School districts have a wide variety of exposures and types of injuries. School districts have a wide range of injury rates per 1,000 enrollments. To provide districts insured by Liberty Mutual with feedback on how their results compare to other districts we conducted a study to look at causes of injuries, injury rates per 1,000 enrollments and specific actions that school districts can take to help reduce the injury potential by implementing programs and exposure specific control measures.

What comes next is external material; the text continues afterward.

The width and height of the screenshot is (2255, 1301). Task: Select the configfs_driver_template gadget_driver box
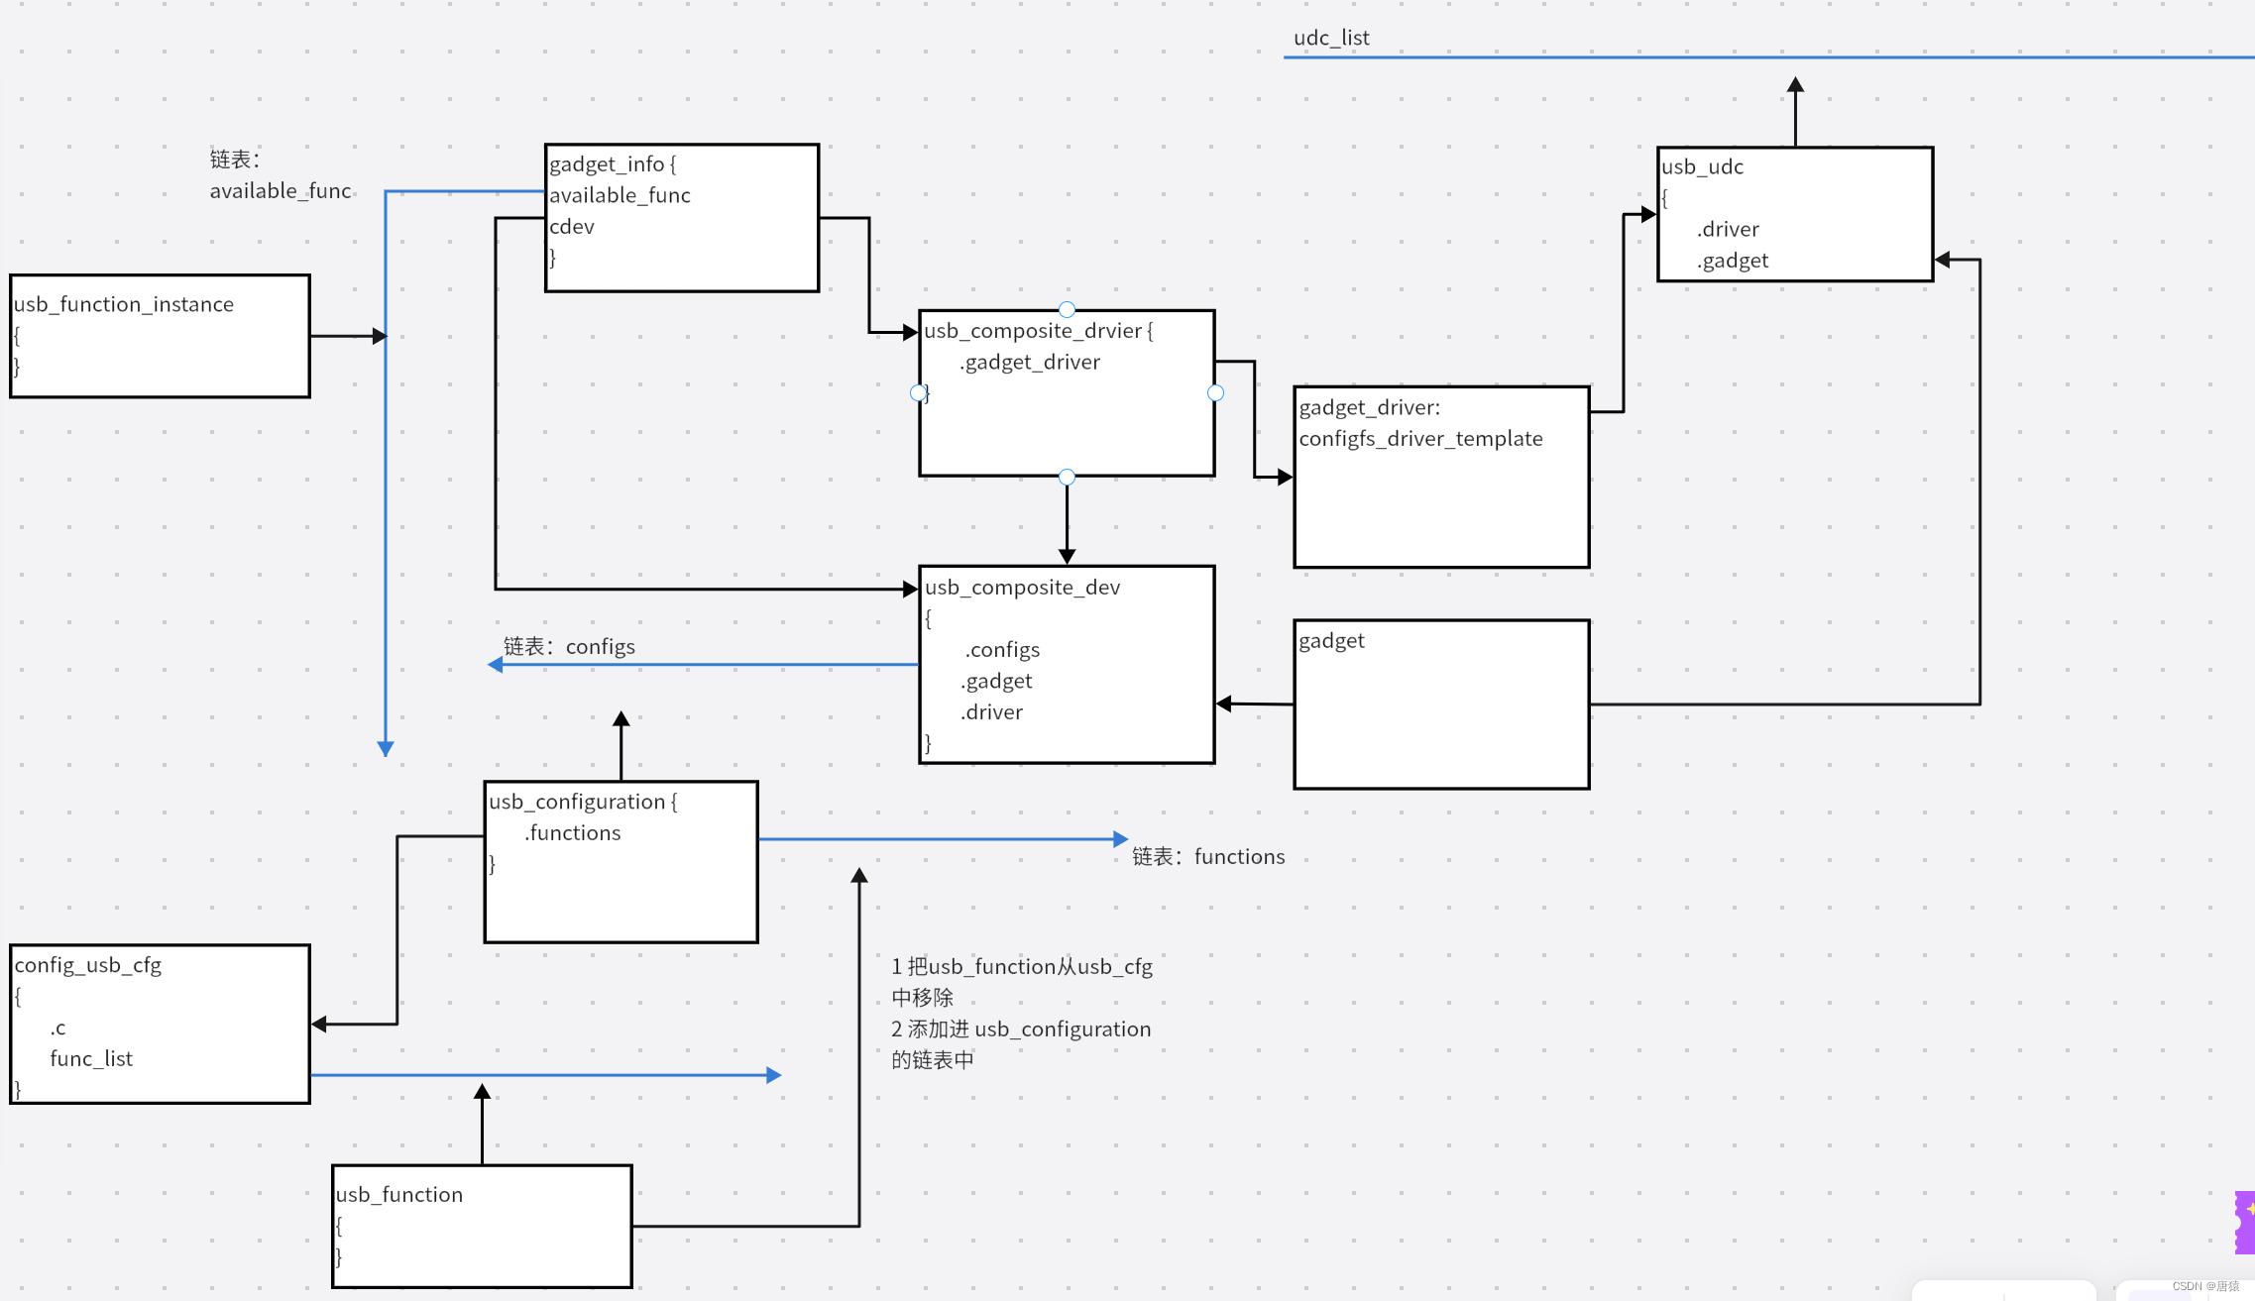pos(1441,478)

We identified the school districts by using loss data for policyholders identified in the SIC (Standard Industrial Classification) 8211 elementary and secondary schools and NAICS (North American Industry Classification System) 611 Educational Services. Around 200 schools or school districts were identified. The district sizes ranged from just under 200 students to well over 10,000 students. The median size was close to 2,000 students. Public sources of information were used to obtain the enrollment data allowing us to calculate injury rates and verify the policyholders were school districts.
Enrolled students, was selected as the injury rate measure. This allowed us a common measure that would be more constant than payroll. There are some potential distortions due to the programs and maintenance outsourcing. Schools with larger special education programs may have more exposure to specials needs staff injuries. Schools that contract for food service or maintenance would have lower injury exposures. The benchmarks were not adjusted to take these distortions into account.
Over 3,000 injuries were reviewed. All of the injuries occurred in 2008. The loss data was valued as of May 1, 2009. Injury costs were reviewed and are shown in the average cost per injury. Injury cost benchmarks are not included due to varying state worker's compensation laws that may have higher incurred costs in one state than another.